## Scaling property in generalized linear equation.

${ \mathbf{Problem:}}$ Suppose

$\displaystyle \displaystyle Lu=D_i(a^{ij}(x)D_ju+b^i(x)u)+c^i(x)D_iu+d(x)u=g+D_if^i$

satisfies

$\displaystyle \displaystyle a^{ij}(x)\xi_i\xi_j\geq \lambda|\xi|^2$

$\displaystyle \displaystyle \sum |a^{ij}(x)|^2\leq \Lambda$

$\displaystyle \lambda^{-2}\sum (|b^i(x)|^2+|c^i(x)|^2)+\lambda^{-1}|d(x)|\leq \theta^2$

$\displaystyle f_i\in L^q(\Omega), i=1,2,\cdots, n, \quad g\in L^{q/2}(\Omega)\text{for some } q>n$

Then if ${ u\in W^{1,2}(\Omega)}$ is a weak subsolution of ${ Lu=f}$, we have for any ${ R>0}$ such that ${ B_{2R}(y)\subset \Omega}$ and ${ p>1}$

$\displaystyle \displaystyle \sup\limits_{B_R(y)}u\leq C(R^{-n/p}||u^+||_{L^p(B_{2R}(y))}+k(R))$

where ${ C=C(n,\Lambda/\lambda,\theta R,q,p)}$ , ${ k(R)=\lambda^{-1}(R^{1-n/q}||f||_q+R^{2-2n/q}||g||_{q/2})}$.

${ \mathbf{Proof:}}$ The technique of proof this theorem is assuming that ${ R=1}$ and then use dilation to show the general case. We will omit the proof the ${ R=1}$. Let us just assume this.
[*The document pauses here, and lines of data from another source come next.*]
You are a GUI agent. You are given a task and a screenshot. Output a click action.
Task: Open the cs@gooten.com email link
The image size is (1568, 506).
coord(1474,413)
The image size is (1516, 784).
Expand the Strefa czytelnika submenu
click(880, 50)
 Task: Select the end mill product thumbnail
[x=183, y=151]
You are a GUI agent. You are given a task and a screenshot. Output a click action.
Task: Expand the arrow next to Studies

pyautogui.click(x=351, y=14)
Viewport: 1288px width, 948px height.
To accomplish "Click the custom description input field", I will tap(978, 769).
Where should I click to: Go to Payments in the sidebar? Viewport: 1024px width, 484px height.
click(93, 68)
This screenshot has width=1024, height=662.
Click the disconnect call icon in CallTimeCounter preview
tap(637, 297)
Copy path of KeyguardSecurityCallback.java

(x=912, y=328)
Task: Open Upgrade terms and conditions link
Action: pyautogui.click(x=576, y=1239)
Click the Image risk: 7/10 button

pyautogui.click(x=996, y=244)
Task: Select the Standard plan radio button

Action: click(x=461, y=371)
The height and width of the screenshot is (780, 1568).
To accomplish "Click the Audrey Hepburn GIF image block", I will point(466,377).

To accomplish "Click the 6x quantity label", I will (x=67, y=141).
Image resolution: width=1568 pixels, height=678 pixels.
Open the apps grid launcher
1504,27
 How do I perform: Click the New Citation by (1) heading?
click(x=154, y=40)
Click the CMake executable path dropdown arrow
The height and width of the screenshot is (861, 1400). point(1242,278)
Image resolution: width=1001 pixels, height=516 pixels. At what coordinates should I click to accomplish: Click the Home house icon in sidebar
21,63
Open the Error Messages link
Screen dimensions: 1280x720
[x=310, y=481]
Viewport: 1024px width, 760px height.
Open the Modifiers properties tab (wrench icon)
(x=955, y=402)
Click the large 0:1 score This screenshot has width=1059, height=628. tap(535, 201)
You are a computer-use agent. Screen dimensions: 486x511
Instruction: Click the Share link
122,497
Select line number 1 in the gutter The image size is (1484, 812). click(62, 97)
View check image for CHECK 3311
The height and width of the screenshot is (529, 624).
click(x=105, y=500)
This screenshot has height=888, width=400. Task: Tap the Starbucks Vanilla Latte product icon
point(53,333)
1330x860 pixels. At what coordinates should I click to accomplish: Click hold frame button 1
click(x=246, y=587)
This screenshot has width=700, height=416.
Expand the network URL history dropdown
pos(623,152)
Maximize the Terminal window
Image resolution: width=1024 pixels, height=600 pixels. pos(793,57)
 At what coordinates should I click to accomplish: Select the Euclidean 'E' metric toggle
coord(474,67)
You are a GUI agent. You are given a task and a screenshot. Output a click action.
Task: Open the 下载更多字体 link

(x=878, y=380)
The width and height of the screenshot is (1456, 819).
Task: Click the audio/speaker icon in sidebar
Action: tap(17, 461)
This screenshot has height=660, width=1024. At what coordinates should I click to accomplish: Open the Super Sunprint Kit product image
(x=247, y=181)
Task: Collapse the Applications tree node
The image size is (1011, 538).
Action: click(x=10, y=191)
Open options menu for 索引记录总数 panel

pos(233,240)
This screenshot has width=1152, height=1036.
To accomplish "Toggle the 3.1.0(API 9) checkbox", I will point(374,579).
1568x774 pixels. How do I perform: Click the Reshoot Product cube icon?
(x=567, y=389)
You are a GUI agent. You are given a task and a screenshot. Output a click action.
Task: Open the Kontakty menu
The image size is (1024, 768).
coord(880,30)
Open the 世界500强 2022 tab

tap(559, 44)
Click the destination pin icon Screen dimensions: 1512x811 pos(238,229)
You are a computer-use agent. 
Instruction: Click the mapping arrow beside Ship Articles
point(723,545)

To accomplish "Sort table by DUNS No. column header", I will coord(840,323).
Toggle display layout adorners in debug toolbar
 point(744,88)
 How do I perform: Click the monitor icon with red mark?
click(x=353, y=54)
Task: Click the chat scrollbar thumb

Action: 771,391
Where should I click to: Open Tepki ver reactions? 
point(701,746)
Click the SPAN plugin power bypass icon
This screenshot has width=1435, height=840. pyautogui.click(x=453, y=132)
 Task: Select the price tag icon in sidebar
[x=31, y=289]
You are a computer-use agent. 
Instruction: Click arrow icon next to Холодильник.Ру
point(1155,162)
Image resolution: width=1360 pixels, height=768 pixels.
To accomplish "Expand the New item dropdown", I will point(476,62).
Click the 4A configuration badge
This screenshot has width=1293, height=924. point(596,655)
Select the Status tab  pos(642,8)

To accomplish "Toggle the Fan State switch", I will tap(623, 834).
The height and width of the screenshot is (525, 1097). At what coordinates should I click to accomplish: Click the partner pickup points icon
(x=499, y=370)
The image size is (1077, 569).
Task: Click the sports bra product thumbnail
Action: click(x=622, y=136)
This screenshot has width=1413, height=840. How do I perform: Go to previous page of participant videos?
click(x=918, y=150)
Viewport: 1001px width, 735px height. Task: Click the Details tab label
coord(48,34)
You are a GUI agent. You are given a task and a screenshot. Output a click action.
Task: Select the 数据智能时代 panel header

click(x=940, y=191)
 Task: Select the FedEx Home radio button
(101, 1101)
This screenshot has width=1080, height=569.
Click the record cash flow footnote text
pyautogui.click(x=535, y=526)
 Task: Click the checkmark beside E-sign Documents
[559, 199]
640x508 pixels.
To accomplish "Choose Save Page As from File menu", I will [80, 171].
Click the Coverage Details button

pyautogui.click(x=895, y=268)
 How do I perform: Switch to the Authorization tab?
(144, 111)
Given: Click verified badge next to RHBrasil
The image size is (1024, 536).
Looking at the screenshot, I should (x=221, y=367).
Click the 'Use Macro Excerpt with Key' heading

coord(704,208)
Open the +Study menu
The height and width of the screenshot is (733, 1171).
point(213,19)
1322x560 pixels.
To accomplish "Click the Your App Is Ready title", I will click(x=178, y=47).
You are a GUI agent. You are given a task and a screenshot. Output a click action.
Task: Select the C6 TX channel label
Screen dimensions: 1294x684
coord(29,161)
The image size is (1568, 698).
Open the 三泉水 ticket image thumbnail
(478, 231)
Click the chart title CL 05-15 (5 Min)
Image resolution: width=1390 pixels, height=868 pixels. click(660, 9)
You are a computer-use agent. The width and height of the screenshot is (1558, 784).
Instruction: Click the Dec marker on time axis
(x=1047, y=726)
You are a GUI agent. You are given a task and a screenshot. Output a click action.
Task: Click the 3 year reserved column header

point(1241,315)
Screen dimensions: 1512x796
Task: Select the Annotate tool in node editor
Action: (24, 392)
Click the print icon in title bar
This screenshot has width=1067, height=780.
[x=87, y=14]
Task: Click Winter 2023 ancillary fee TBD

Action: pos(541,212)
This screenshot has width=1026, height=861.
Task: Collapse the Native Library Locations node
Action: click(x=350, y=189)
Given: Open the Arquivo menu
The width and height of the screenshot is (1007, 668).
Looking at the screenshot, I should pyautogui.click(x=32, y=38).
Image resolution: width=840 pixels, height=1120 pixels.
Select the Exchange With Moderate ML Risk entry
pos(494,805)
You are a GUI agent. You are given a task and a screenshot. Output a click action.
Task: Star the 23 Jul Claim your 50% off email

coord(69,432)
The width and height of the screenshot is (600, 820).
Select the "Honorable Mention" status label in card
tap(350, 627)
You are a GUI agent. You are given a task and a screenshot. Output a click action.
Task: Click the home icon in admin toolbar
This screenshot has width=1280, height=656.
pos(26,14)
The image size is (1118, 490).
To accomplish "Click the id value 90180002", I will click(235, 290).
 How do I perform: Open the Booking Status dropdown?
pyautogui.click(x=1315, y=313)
If ${ u}$ is a function on ${ B_{2R}(x_0)}$, denote ${ \tilde{u}(x)=u(xR)}$, ${\tilde{u}}$ is a function on ${ B_2(x_0)}$, ${ (Lu,v)=(g+D_if^i,v)}$ means

$\displaystyle \int_{B_R}a^{ij}(x)D_juD_iv+b^i(x)uD_iv+c^i(x)D_iuv+d(x)uv dx=\int_{B_R}g(x)v+f^iD_iv dx$

Changing variables ${ x=yR}$, then

$\displaystyle \int_{B_R}\frac{a^{ij}(yR)}{R^2}D_j\tilde{u}D_i\tilde{v}+\frac{b^i(yR)}{R}\tilde{u}D_i\tilde{v}+\frac{c^i(yR)}{R}D_i\tilde{u}\tilde{v}+d(yR)\tilde{u}\tilde{v} dy$

$\displaystyle =\int_{B_R}g(yR)\tilde{v}+\frac{f^i(yR)}{R}D_i\tilde{v} dy\quad (1)$

If we define

$\displaystyle \tilde{L}\tilde{u}=D_i(\tilde{a}^{ij}(y)D_j\tilde{u}+\tilde{b}^i(y)\tilde{u})+\tilde{c}^i(y)D_iu+\tilde{d}(y)u$

and

$\displaystyle \begin{cases}\tilde{a}^{ij}(y)=\frac{a^{ij}(yR)}{R^2},\tilde{\lambda}=\frac{\lambda}{R^2},\quad \Lambda=\frac{\Lambda}{R^2}\quad\\ \tilde{b}^i(y)=\frac{b^i(yR)}{R},\quad \tilde{c}^i(y)=\frac{c^i(yR)}{R},\quad \tilde{d}(y)=d(yR)\\ \tilde{g}(y)=g(yR),\quad \tilde{f^i}(y)=\frac{f^i(yR)}{R},\quad \tilde{\theta}=\theta R\end{cases}$

Then (1) is equivalent to ${ \tilde{L}\tilde{u}=\tilde{g}+D_i\tilde{f^i}}$.

Since ${ \tilde{u}}$ is a function on ${ B_2(x_0)}$, then by assumption

$\displaystyle \sup\limits_{B_1(y)}\tilde{u}\leq C(||\tilde{u}^+||_{L^p(B_{2}(y))}+\tilde{k}(1))$

It is easy to verify that this means

$\displaystyle \sup\limits_{B_R(y)}u\leq C(R^{-n/p}||u^+||_{L^p(B_{2R}(y))}+k(R))$

$\text{Q.E.D}\hfill \square$

${ \mathbf{Remark:}}$ Gilbarg, Trudinder’s book, p195.